Le sanzioni contro la Russia: le riserve di Salvini

Dall’invasione dell’Ucraina, l’Ue – in coordinamento con gli alleati – ha introdotto sei pacchetti di sanzioni contro la Russia: ha congelato beni e vietato il visto ad oligarchi e funzionari russi, imposto controlli sulle esportazioni, congelato beni della Banca centrale, estromesso dal sistema internazionale dei pagamenti Swift la maggior parte delle banche russe, annunciando poi un divieto all’import dalla Russia di carbone (dal 10 agosto) e di petrolio (per il greggio importato via mare dal 5 dicembre, per i prodotti petroliferi dal 5 febbraio 2023). Da ultimo, a luglio, è stato aggiunto un nuovo divieto di importazione dell’oro russo, rafforzando i controlli sulle esportazioni di tecnologie avanzate.

Nei programmi dei partiti non ci sono espliciti riferimenti alle sanzioni europee contro la Russia. Le posizioni si possono desumere dalle dichiarazioni dei leader. A esprimere riserve è stato solo il segretario della Lega Matteo Salvini: «Ci prepariamo a vincere e a governare per 5 anni: vogliamo tenere le sanzioni? Benissimo, ma l’Europa copra le spese per imprese e famiglie» ha detto l’ex ministro dell’Interno del primo governo Conte.
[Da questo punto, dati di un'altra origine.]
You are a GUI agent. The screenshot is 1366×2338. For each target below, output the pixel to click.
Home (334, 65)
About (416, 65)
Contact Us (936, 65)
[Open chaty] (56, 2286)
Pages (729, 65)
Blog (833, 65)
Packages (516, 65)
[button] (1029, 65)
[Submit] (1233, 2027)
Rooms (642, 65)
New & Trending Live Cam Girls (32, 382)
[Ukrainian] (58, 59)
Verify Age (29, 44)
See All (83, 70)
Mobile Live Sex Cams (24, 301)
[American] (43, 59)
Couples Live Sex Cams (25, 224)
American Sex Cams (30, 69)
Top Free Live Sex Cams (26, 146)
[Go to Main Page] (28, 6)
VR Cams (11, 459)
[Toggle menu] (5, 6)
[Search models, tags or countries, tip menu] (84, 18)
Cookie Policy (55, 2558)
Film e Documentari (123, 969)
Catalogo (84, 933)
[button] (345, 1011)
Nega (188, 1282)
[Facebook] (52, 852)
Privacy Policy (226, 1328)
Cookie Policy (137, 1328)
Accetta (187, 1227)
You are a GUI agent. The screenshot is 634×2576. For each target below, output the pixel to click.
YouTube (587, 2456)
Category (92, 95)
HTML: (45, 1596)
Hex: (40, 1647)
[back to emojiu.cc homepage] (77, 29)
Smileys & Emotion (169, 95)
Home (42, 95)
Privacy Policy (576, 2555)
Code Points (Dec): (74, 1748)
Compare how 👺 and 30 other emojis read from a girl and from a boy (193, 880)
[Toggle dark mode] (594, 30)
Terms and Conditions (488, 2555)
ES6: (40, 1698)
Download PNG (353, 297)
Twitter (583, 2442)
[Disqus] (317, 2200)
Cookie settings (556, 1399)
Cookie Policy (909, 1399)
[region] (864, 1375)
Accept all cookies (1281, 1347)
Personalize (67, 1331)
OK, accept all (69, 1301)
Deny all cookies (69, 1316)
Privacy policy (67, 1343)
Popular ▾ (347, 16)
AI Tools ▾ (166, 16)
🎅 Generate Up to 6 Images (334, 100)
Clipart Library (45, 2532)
Un approccio problematico ribadito in diverse occasioni: «Bruxelles impone le sanzioni ha commentato Salvini -. Bene, le abbiamo votate. Dopo sei mesi le sanzioni mi sembra che più che mettere in ginocchio la Russia mettono in ginocchio l’Italia e l’Europa».

Nettamente contrari gli alleati del centrodestra, sia Fratelli d’Italia, sia Forza Italia. Giorgia Meloni aveva fatto notare che, se ci sfiliamo dai nostri alleati, «per l’Ucraina non cambia niente ma per l’Italia sì», perché sarebbe a rischio la nostra «credibilità al livello internazionale». Altrettanto chiaro era stato Antonio Tajani: «Quella di Salvini è un’opinione e se ne può discutere. Io credo che le sanzioni siano inevitabili e che dobbiamo continuare a infliggerle. Qualsiasi scelta di modifica della posizione – ha chiarito il coordinatore nazionale azzurro – non può che essere presa a livello europeo e di Nato».

E il leader di Fi Silvio Berlusconi: «Io personalmente non posso scostarmi da quella che è la posizione del governo italiano, dell’Europa e di tutto l’Occidente ma sono dispiaciuto e deluso». L’ex premier si è anche detto convinto che le sanzioni non danneggino Putin che «è assolutamente in grado di resistere». Per il segretario del Pd Letta non ci sono dubbi: le sanzioni contro la Russia «funzionano» per cui occorre andare avanti con esse, anche se hanno «un costo per le imprese e le famiglie» italiane che quindi «vanno aiutate e protette».